More recently, Jewish feminism has grown to include more systemic issues such as advocacy for comprehensive forms of sex education and the plight of agunot.

In my own community, I embrace and encourage the most inclusive framework for Jewish ritual within the boundaries of halakhic process, rules, and values. There is certainly much work still to be done in all of these areas, in each of the denominations. And yet, these concerns – all of which are essential – are in many respects the concerns of the privileged.

As Jewish feminists living in an increasingly globalized world, we must widen the umbrella of our concerns to include, and indeed to prioritize, the cries of women and girls around the world in bondage. Grave injustices plague our sisters, both at home and abroad. We can no longer embrace a feminism that does not consider their plight and other justice issues as important as the more parochial ritual issues.

What sociologists call "the feminization of poverty" reflects the reality that throughout the world, two out of three impoverished adults are women. More than half of the world’s food is produced by women, often while maintaining the home, yet these women make only a fraction of what men earn.

These injustices, among many others, necessitate a response from our community. American Jewish women and men must be at the forefront of campaigns concerning HIV, micro-lending to women, education for girls, and women’s health. In doing so, we realize the prophecy of Proverbs that "Strength and dignity are her clothing…She opens her mouth with wisdom."

Unfortunately, we do not have to look overseas to find oppression and systemic discrimination against women.

One pressing issue here in the U.S. is paycheck fairness. Currently, women between the ages of 45-64 who work full-time earn only 72 percent of the salary that a man of the same age, working in the same position, would earn. This inequality often compromises women’s abilities to meet their own needs, to provide for their children’s future, and to plan for their retirement.

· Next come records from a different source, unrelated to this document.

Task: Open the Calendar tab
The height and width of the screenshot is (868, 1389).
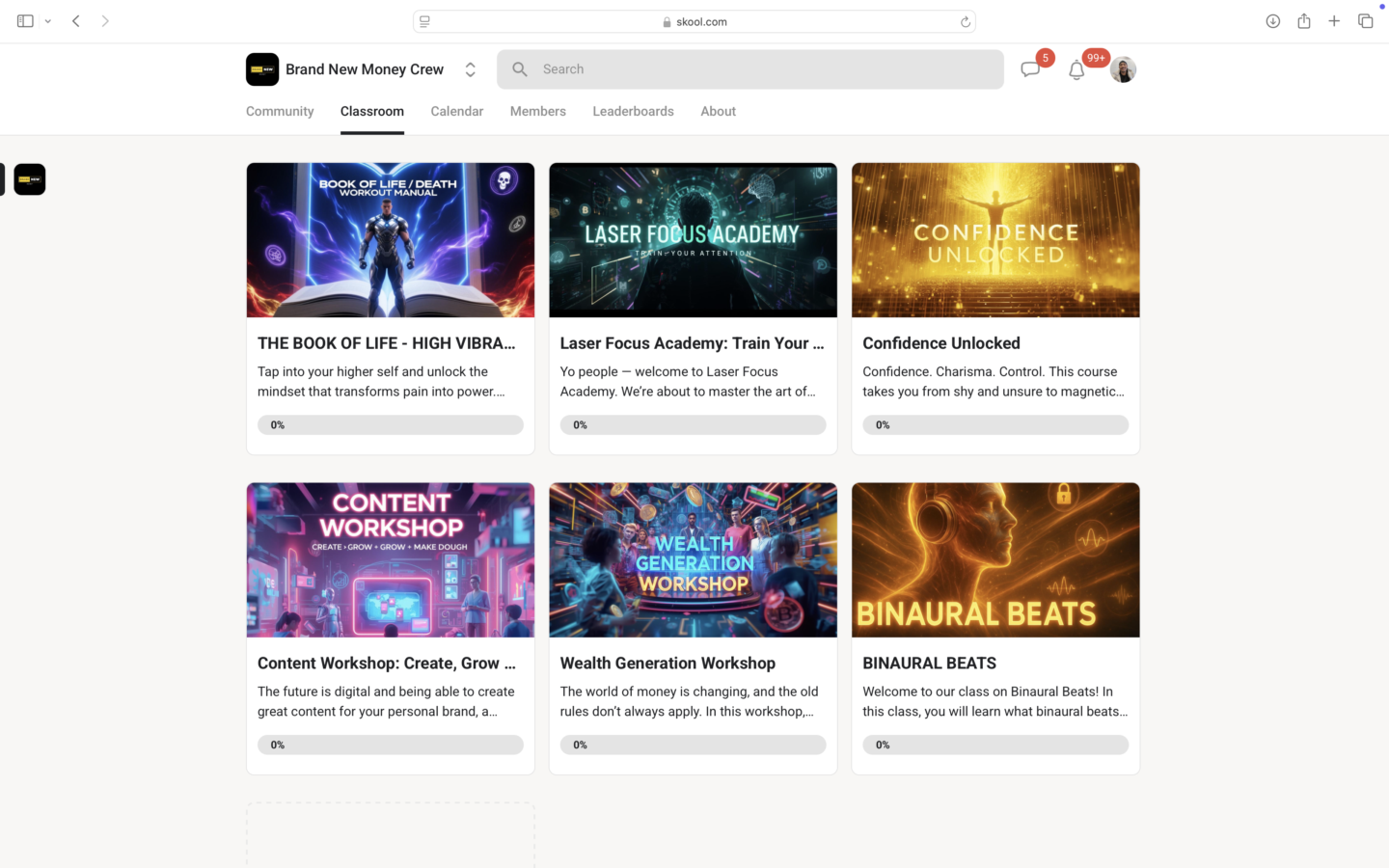Action: click(x=456, y=111)
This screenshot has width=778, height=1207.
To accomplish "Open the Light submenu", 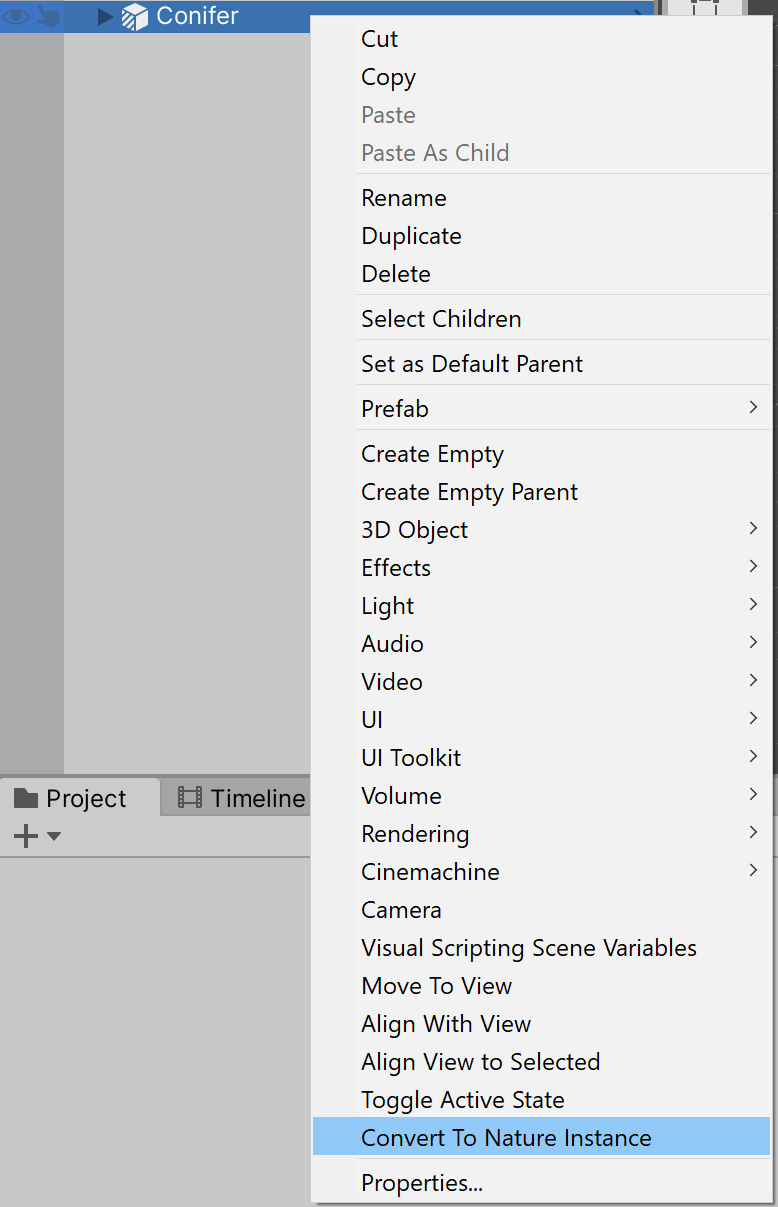I will coord(387,606).
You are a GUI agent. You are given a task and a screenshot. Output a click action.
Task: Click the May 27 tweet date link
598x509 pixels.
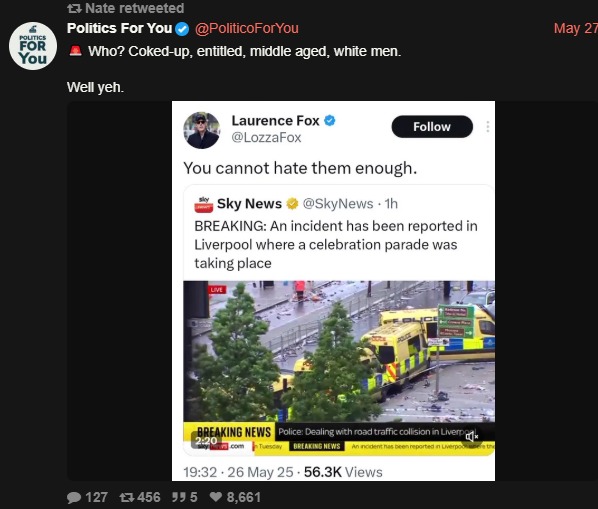[x=575, y=29]
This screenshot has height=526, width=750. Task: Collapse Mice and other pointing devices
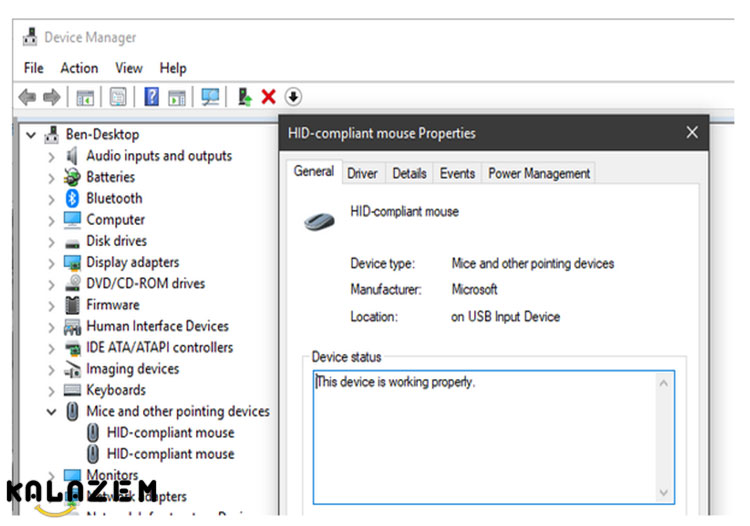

To a different degree, the equitable labor problem is found in the Jewish community as well. Approximately 75 percent of the Jewish communal work force in America consists of women, yet the number of women participating on Jewish non-profit boards and at the pinnacle of Jewish leadership is astonishingly low, at only 25 percent. Women constitute roughly 70 percent of the Jewish Federation’s staff, yet as of 2008, not one of the top 20 Federation leaders was a woman.

Additionally, maternity leave at Jewish organizations is deficient. A recent survey exposed that only about 35 percent of Jewish organizations offer paid time off to mothers after giving birth.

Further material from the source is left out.